Note: In the above step, we’ve specified the max_length and truncation parameters. These parameters will ensure that if the text’s length exceeds the specified limit, it will automatically be truncated.

  1. All the prerequisites are done. So, it’s time to generate the summary. And for that, we’ll use the assistance of the generate() method of the BART Large CNN model. So, the following represents the code for this step:
# Generate the summary
summary_ids = model.generate(inputs[‘input_ids’], num_beams=4, max_length=100, early_stopping=True)
  1. The above line of code will generate the summary of the input. But we still need to decode the generated summary to convert the token IDs back into text. And for that, we’ll use the assistance of the decode() tokenizer method. So, the following line represents the complete code for this step:
# Decode the summary
summary = tokenizer.decode(summary_ids[0], skip_special_tokens=True)

Note: As you can see, we’ve set the skip_special_tokens parameter to True. This instruction will skip or remove any unique tokens added by the tokenizer during encoding.

  1. Last but not least, we’ll print the generated summary to the screen because it’s essential to show the output. So, here is the code for this step:
print(summary)

Thus, once you’ve performed all the above steps, Python will generate the following output:

output text

As you can see, the generated summary looks accurate and cover all the important key points of the input text. So that’s how you can easily create a text summarizer tool using Python and machine learning. The tool will automatically summarize documents by keeping all the important points in it.

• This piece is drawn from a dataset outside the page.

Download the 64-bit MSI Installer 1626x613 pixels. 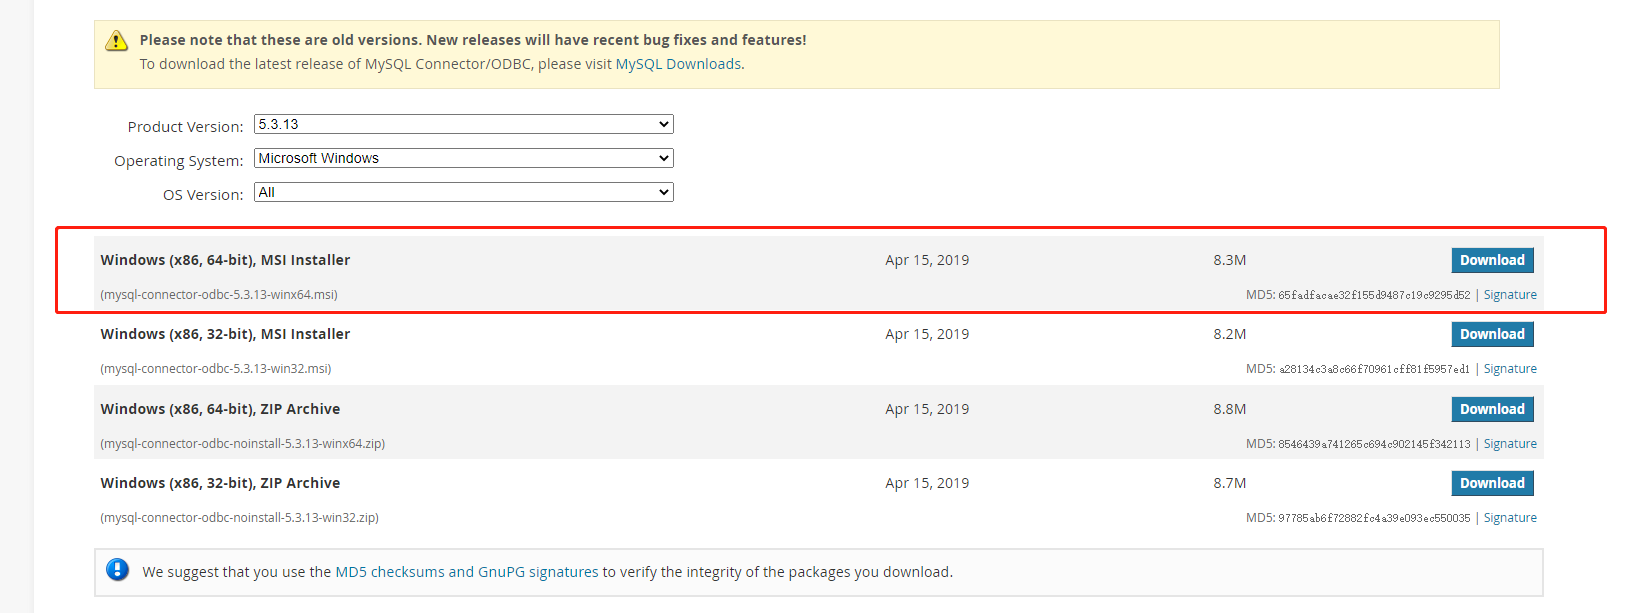point(1492,260)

Limitations of BART Large CNN Model

According to the output of the above example, it is clear that the BART Large CNN model is pretty accurate when it comes to text summarization, and the Transformers is among the most accurate Python text summarization libraries. But there are some limitations associated with the BART Large CNN model. So, let’s check out those limitations because this way, you will have a better idea about whether using this machine learning model is an appropriate choice for you or not.

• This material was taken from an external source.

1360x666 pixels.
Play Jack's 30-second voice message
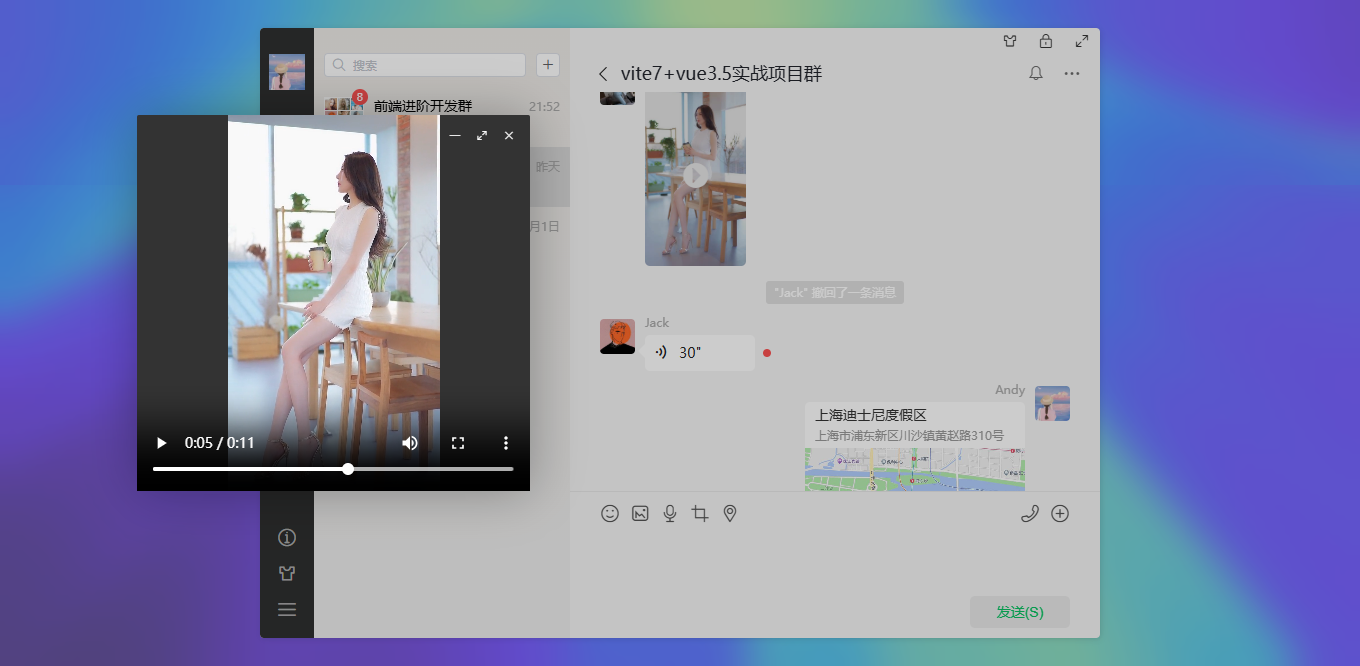click(x=699, y=352)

  • For starters, the complete size of the BART Large CNN model is around 1.65GB (as of now). So, depending on your internet connection speed, this machine-learning model will take a long time to download.
  • This machine-learning model can summarize a text of 1024 tokens in one go, which is equivalent to around 800 words. That’s because both words and punctuations fall into the category of tokens.
  • Although it performs incredibly well, the speed of this machine-learning model is quite slow, especially when it runs on the CPU with integrated graphics.
  • This model requires a storage and RAM capacity of at least 1.5GB in order to perform text summarization.

Conclusion

Summarizing the text is a handy way of quickly extracting the text. But this technique will only prove helpful if you know the right way to do it. So, if you don’t know how to summarize the text manually, you can use machine learning models and Python libraries to perform accurate text summarizations.

As the above blog post indicates, Python libraries and machine learning models can quickly and accurately generate summaries while preserving the original context. So, you can use the assistance of modern technology to generate text summaries and increase productivity at your work.